## Excerpted passage
● ● ● ●
After both sides rested, the trial court instructed the jury on the law of self- defense. See Tex. Penal Code § 9.31. Appellant’s counsel objected to the inclusion of the Penal Code section 9.05 language regarding innocent bystanders as it related to Destiny because Destiny had “set up” the drug deal, provided the mace Darian used on appellant, and admitted she told Darian to lie to police about the nature of the transaction; the inclusion of a lesser included offense instruction of reckless aggravated assault; and the exclusion of “recklessness” in the intent language in the self-defense instruction. (6RR49-51). The trial court overruled appellant’s objections as to the 9.05 language and the lesser included offense but allowed the inclusion of recklessness in the self-defense instruction. The trial court did not include an instruction regarding self-defense against multiple assailants. Appellant’s trial court counsel did not object to the omission at trial.

Analysis

In a single issue, appellant argues that the self-defense jury instruction was reversible error because the trial court failed to instruct the jurors on the law regarding self-defense against multiple assailants.
● ● ● ●
## Record excerpts
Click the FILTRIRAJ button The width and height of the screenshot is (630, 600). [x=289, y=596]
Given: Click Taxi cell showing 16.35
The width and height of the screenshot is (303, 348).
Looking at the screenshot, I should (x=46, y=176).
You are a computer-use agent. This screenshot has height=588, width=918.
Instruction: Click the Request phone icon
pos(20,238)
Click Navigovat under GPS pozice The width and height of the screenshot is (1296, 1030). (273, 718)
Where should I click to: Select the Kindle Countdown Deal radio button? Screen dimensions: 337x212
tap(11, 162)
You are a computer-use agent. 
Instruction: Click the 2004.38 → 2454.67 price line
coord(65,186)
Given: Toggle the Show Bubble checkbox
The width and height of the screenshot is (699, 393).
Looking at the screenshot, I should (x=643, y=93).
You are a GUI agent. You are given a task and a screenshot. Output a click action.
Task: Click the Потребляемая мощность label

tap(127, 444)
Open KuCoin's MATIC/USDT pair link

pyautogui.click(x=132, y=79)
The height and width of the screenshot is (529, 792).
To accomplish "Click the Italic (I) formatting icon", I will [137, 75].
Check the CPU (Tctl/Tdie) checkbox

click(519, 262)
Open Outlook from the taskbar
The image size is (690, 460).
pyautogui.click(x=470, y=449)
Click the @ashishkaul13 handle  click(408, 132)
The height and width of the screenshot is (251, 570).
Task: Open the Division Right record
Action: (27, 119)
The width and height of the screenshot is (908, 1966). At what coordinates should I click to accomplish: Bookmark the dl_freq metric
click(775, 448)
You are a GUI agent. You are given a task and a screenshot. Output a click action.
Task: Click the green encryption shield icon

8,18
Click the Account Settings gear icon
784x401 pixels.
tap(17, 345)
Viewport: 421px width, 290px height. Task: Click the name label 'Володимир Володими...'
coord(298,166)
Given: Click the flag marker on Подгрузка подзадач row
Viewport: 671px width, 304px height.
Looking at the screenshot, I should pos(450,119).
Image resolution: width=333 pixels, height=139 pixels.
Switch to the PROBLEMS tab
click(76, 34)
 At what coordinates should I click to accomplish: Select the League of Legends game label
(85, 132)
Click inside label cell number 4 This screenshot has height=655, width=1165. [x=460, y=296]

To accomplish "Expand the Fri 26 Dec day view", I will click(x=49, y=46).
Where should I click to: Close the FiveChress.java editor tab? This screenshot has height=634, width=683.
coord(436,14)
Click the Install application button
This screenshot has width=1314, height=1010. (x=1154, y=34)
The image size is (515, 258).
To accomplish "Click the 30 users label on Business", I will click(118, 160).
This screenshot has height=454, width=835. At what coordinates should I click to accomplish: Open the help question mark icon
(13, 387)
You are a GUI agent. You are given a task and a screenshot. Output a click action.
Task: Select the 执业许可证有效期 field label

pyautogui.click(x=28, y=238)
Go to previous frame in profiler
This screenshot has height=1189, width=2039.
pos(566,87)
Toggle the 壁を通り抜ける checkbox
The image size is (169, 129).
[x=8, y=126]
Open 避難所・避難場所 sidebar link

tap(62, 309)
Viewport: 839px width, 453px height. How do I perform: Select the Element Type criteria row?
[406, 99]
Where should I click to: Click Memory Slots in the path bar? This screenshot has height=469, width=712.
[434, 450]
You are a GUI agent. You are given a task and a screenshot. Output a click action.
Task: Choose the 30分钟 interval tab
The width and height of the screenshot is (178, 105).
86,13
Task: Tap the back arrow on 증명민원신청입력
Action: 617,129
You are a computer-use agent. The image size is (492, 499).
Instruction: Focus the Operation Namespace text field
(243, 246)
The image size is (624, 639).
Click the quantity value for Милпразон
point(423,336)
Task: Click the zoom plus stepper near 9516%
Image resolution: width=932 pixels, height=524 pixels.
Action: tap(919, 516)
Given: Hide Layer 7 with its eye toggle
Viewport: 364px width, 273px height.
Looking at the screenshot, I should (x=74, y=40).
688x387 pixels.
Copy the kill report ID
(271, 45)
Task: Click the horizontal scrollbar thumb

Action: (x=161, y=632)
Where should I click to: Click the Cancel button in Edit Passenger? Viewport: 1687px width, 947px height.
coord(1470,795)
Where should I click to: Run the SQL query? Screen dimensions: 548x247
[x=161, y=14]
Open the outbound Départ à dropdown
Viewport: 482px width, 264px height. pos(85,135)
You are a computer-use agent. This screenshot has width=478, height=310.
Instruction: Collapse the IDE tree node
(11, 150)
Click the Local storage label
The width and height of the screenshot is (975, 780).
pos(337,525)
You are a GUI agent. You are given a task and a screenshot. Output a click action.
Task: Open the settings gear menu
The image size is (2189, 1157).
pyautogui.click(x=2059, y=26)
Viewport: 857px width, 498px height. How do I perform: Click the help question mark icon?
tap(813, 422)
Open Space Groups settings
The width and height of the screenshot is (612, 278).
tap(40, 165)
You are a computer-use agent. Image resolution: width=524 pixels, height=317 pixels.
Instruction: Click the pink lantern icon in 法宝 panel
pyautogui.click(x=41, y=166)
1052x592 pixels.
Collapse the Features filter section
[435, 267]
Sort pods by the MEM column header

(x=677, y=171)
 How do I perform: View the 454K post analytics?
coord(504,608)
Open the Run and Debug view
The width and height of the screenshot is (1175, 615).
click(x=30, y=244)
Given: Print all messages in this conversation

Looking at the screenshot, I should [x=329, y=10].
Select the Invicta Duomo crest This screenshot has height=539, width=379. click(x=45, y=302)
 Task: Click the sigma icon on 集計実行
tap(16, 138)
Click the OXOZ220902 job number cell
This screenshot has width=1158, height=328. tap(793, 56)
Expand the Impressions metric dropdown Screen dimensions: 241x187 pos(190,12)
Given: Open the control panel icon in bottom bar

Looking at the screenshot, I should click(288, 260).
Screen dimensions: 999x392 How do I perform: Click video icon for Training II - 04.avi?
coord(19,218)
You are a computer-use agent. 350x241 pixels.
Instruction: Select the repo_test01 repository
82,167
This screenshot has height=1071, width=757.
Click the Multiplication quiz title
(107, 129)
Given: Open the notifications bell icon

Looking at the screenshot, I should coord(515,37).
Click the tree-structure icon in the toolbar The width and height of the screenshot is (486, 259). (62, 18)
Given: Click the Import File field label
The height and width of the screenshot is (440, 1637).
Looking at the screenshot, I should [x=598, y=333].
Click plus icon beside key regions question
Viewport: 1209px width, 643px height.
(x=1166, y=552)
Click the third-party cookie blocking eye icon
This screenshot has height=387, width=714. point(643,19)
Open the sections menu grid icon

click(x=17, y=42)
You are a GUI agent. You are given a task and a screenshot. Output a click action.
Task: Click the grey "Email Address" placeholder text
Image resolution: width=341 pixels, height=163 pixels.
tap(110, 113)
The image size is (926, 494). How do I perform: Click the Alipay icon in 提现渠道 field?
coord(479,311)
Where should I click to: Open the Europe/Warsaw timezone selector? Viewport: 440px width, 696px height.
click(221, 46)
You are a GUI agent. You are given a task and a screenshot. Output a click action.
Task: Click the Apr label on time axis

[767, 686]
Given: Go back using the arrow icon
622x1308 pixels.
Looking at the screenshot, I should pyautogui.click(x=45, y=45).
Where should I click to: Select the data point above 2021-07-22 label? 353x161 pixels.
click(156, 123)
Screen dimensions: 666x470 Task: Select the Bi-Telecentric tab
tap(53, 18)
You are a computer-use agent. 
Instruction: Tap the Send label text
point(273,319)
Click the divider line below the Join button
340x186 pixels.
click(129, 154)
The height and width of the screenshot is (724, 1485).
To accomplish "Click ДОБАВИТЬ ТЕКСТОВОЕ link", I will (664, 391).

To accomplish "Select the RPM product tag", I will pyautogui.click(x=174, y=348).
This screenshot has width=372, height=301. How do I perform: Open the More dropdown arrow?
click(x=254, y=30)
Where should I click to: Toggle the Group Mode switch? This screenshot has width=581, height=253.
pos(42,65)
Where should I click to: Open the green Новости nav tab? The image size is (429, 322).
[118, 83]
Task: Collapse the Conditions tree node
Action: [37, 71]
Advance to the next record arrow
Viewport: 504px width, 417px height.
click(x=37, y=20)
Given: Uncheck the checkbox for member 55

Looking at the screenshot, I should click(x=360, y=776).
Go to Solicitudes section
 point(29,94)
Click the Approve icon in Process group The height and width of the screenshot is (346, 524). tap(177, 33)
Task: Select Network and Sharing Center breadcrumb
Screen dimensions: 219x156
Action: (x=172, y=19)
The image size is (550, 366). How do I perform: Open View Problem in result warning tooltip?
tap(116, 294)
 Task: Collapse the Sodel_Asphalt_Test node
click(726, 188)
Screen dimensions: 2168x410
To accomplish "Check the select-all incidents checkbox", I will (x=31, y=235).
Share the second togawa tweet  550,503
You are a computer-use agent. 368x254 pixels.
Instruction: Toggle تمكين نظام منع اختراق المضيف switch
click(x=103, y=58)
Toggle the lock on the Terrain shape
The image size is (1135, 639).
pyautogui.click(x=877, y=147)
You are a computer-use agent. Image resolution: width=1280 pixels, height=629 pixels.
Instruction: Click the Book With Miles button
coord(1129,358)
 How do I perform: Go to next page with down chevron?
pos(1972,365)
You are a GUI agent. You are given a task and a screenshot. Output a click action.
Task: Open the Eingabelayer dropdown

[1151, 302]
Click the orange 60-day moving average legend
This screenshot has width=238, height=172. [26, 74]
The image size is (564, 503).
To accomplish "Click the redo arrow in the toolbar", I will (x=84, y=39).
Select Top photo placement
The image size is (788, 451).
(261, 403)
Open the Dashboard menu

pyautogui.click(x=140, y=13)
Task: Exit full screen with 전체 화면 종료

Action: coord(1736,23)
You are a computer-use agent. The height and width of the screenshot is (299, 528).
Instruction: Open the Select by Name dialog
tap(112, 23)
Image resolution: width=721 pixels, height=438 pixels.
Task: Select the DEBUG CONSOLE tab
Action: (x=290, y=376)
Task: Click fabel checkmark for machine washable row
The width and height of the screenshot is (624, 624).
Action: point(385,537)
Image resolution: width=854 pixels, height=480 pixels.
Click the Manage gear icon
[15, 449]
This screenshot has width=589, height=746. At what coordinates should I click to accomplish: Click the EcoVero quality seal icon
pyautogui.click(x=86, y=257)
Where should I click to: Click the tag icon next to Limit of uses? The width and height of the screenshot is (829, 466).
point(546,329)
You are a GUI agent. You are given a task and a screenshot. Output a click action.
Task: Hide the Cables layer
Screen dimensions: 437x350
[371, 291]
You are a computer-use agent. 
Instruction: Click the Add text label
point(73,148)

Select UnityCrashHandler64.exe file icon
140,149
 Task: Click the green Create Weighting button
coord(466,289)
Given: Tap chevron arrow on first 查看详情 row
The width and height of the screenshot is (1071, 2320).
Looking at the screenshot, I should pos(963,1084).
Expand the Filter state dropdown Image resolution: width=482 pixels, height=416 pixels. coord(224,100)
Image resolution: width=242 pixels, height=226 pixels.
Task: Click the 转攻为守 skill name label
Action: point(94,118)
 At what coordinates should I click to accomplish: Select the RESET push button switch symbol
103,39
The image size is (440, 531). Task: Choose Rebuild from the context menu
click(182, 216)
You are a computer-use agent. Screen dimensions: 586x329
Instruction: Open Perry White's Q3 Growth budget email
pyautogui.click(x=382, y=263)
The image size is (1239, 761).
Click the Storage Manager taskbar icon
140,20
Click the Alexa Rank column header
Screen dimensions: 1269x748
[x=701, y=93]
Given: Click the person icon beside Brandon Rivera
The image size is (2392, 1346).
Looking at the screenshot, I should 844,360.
● ● ● ●
## Directives
1 - Using the court excerpt on the self-defense instruction, decide whether each statement agrees with it. Answer yes or no for each, and quote the deciding words.
(a) The trial court overruled the objection to the section 9.05 language.
(b) Appellant's trial counsel objected when the instruction on multiple assailants was left out.
(c) On appeal, appellant raises a single issue.
2 - Pull out word for word the part of the court excerpt on the self-defense instruction that starts with "In a single" and goes on through "law regarding self-defense against multiple assailants.".
3 - Pick up the court excerpt on the self-defense instruction after its last sentence and keep writing.

## Outputs by task
1 -
(a) Yes: "The trial court overruled appellant’s objections as to the 9.05 language"
(b) No: "Appellant’s trial court counsel did not object to the omission at trial."
(c) Yes: "In a single issue, appellant argues"

2 -
In a single issue, appellant argues that the self-defense jury instruction was reversible error because the trial court failed to instruct the jurors on the law regarding self-defense against multiple assailants.

3 -
We review complaints of jury-charge error under a two-step process. See Ngo v. State, 175 S.W.3d 738, 743–44 (Tex. Crim. App. 2004); Abdnor v. State, 871 S.W.2d 726, 731–32 (Tex. Crim. App. 1994). First, we must determine whether error exists in the trial court’s charge. Wooten v. State, 400 S.W.3d 601, 3 606 (Tex. Crim. App. 2013). Second, if there is error, the court must determine whether the error caused sufficient harm to require reversal of the conviction. See id. If the defendant preserved error by timely objecting to the charge on the issue raised on appeal, we will reverse if the defendant demonstrates that he suffered some harm as a result of the error. Reeves v. State, 420 S.W.3d 812, 816 (Tex. Crim. App. 2013). Under the some-harm standard, reversal is required if the error is “calculated to injure the rights of the defendant.” Almanza v. State, 686 S.W.2d 157, 171 (Tex. Crim. App. 1985); Ramjattansingh v. State, 587 S.W.3d 141, 156 (Tex. App.—Houston [1st Dist.] 2019, no pet.). If the defendant did not timely object to the charge-error issue raised on appeal, we will reverse only if the error was so egregious and created such harm that the defendant was deprived of a fair and impartial trial. Villarreal v. State, 453 S.W.3d 429, 433 (Tex. Crim. App. 2015); see Almanza v. State, 686 S.W.2d 157, 171 (Tex. Crim. App. 1985); see also Ngo, 175 S.W.3d at 743. In both circumstances, we determine harm by reviewing “the whole record, including the jury charge, contested issues, weight of the probative evidence, arguments of counsel, and other relevant information.” Jordan v. State, 593 S.W.3d 340, 344 (Tex. Crim. App. 2020).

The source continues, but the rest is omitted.